Quando Larry Page e Sergey Brin hanno fondato Google nel 1998, gli hanno dato una dichiarazione di missione semplice: “organizzare le informazioni del mondo e renderle universalmente accessibili e utili”.
E’ cruciale, dice Laszlo Bock, SVP of People Operations di Google, nel suo nuovo libro “Work Rules!”, che l’azienda non potrà mai raggiungere effettivamente questa missione, “perché ci saranno sempre più informazioni da organizzare e più modi per renderle utili.”
Bock confronta la missione di Google con quelle di altre aziende. Non le critica, ma nota quanto siano diverse da quelle di Google.
Per esempio, prendiamo questi passaggi di esempio:
- IBM: “Traduciamo queste tecnologie avanzate in valore per i nostri clienti”
- McDonald’s: “Siamo impegnati a migliorare continuamente le nostre operazioni e a migliorare l’esperienza dei nostri clienti.”
- Procter & Gamble: “I consumatori ci ricompenseranno con vendite di leadership, profitto e creazione di valore.”
Bock scrive che la missione di Google non ha alcuna menzione di profitto, mercato, clienti, azionisti o utenti, e non si spiega. È, come dice lui, “un obiettivo morale piuttosto che commerciale”, ed è sempre qualcosa da inseguire.

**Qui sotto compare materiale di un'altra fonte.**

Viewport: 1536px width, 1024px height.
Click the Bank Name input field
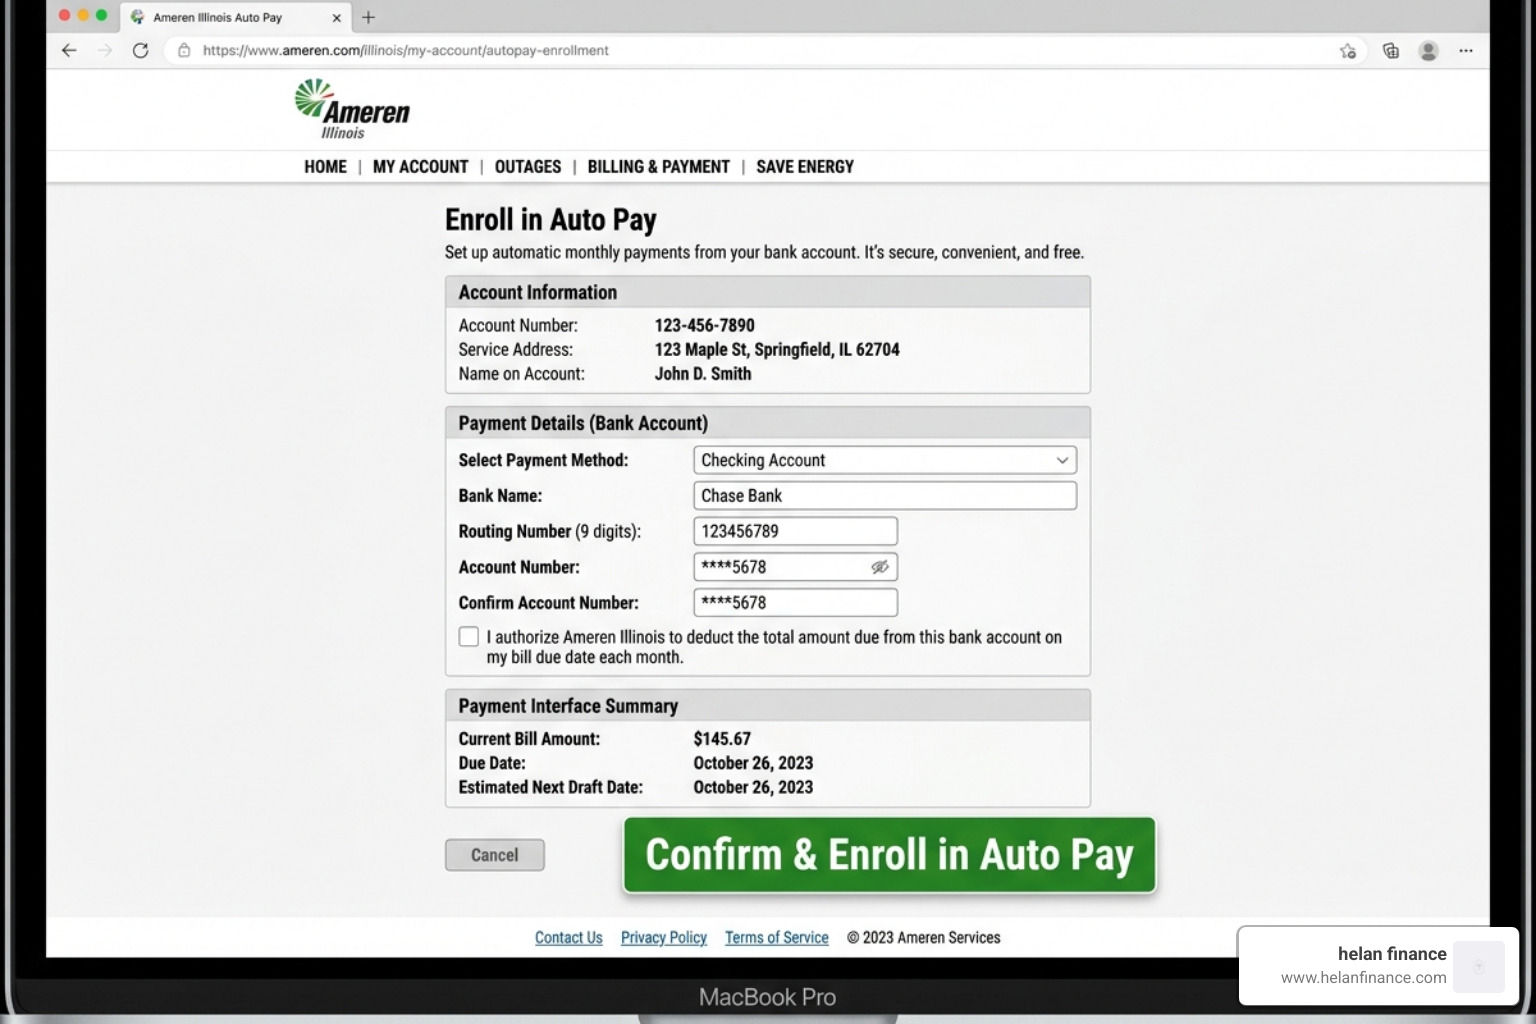(884, 495)
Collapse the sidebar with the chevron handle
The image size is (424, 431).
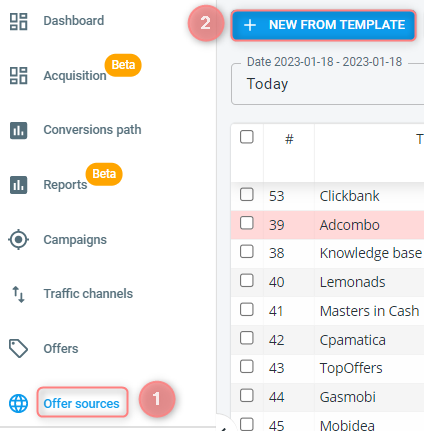point(224,428)
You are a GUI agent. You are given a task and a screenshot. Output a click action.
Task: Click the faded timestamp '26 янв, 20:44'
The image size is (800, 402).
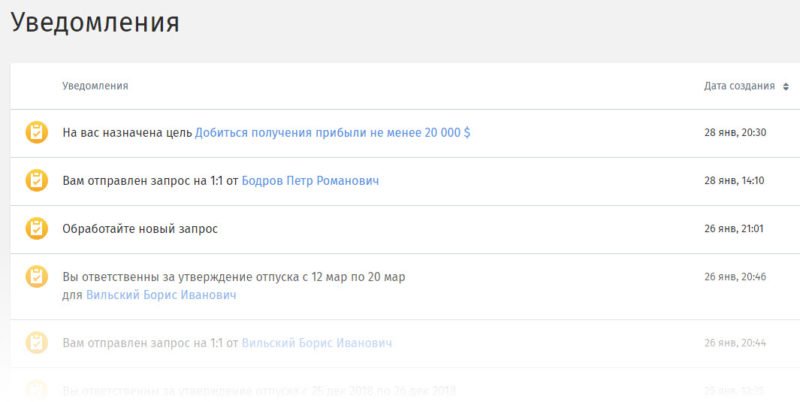734,343
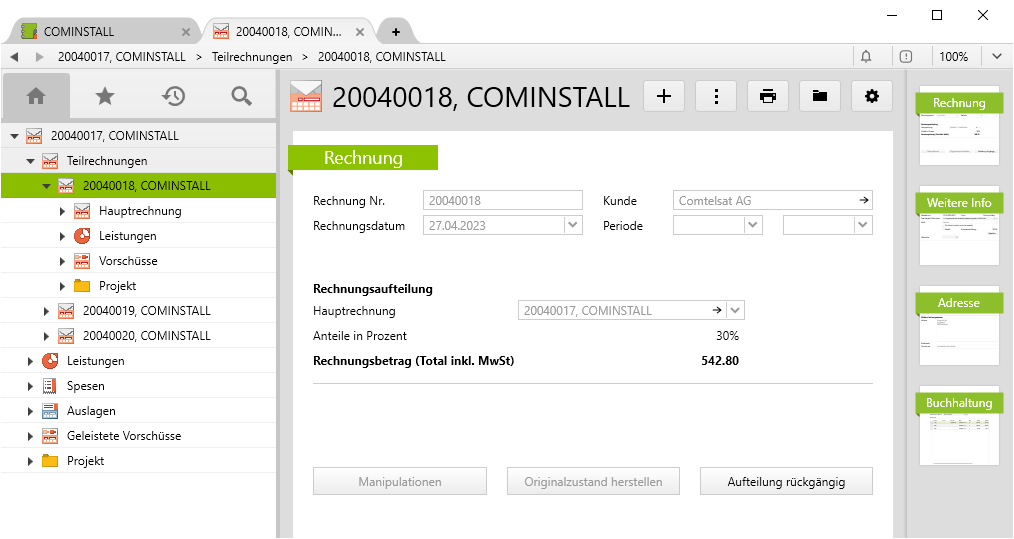The image size is (1014, 539).
Task: Select 20040019, COMINSTALL in the tree
Action: [x=146, y=311]
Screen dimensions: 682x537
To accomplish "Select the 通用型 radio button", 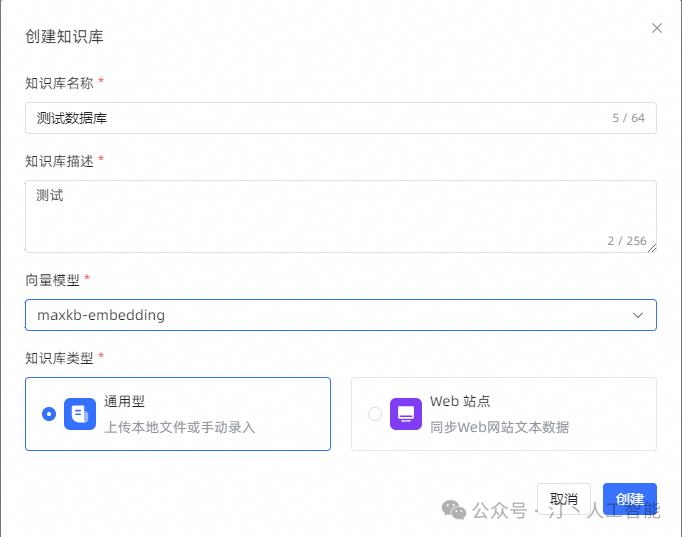I will (49, 414).
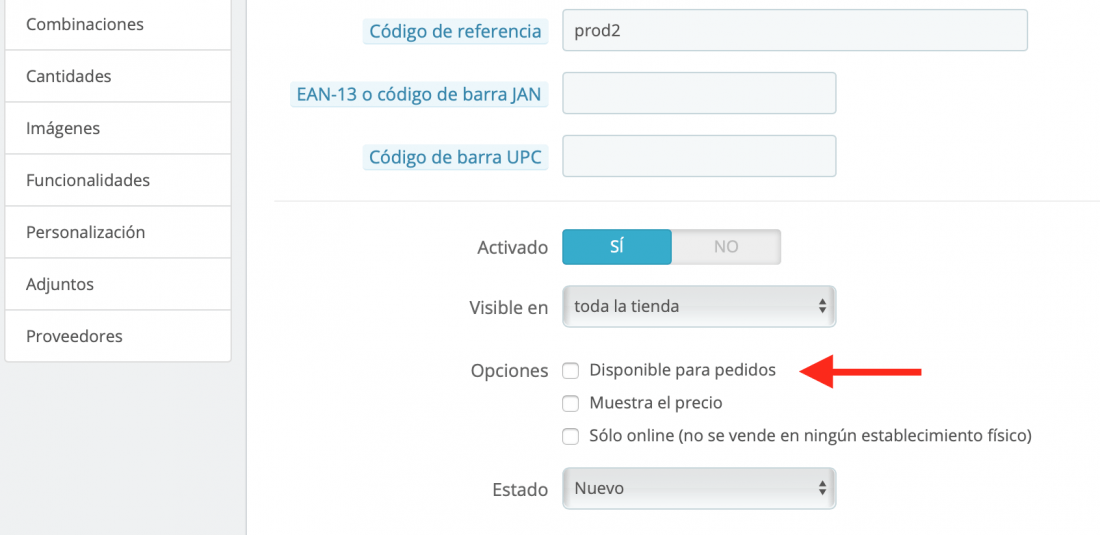Screen dimensions: 1100x535
Task: Focus the EAN-13 barcode input field
Action: coord(699,93)
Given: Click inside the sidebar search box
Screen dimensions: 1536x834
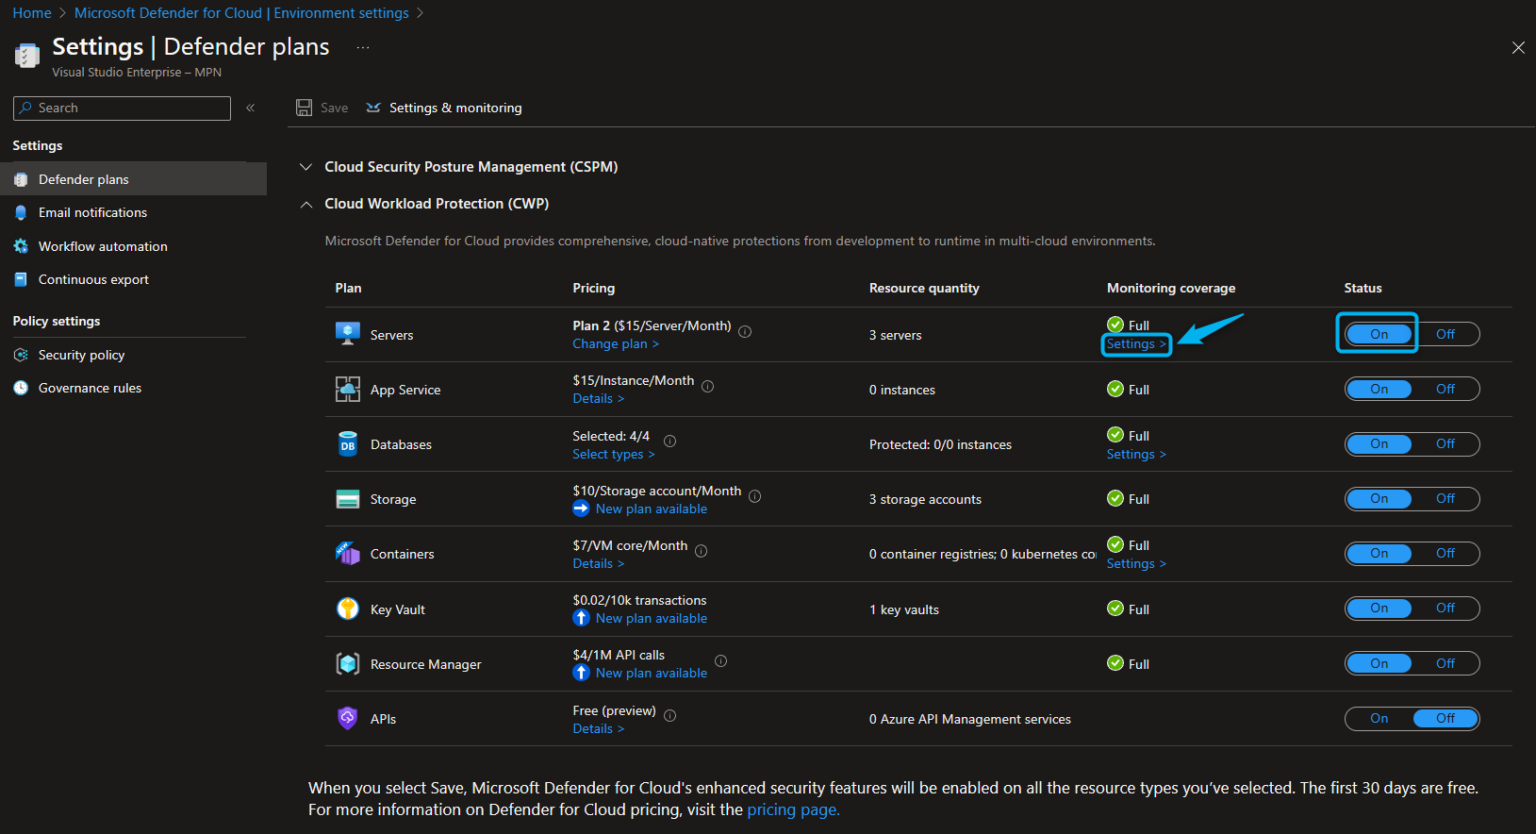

“Questo crea la motivazione per innovare costantemente e spingersi in nuove aree”, scrive. “Una missione che riguarda l’essere un ‘leader di mercato’, una volta compiuta, offre poca ispirazione. L’ampia portata della nostra missione permette a Google di andare avanti guidando con una bussola piuttosto che con un tachimetro.”
Per Bock, una dichiarazione di missione dovrebbe catturare l’essenza della cultura aziendale che i suoi leader stanno cercando di creare.
Come Google si è trasformata da una startup tecnologica a un’azienda internazionale monolitica, dice Bock, la sua missione “ha fornito una pietra di paragone per mantenere forte la cultura.”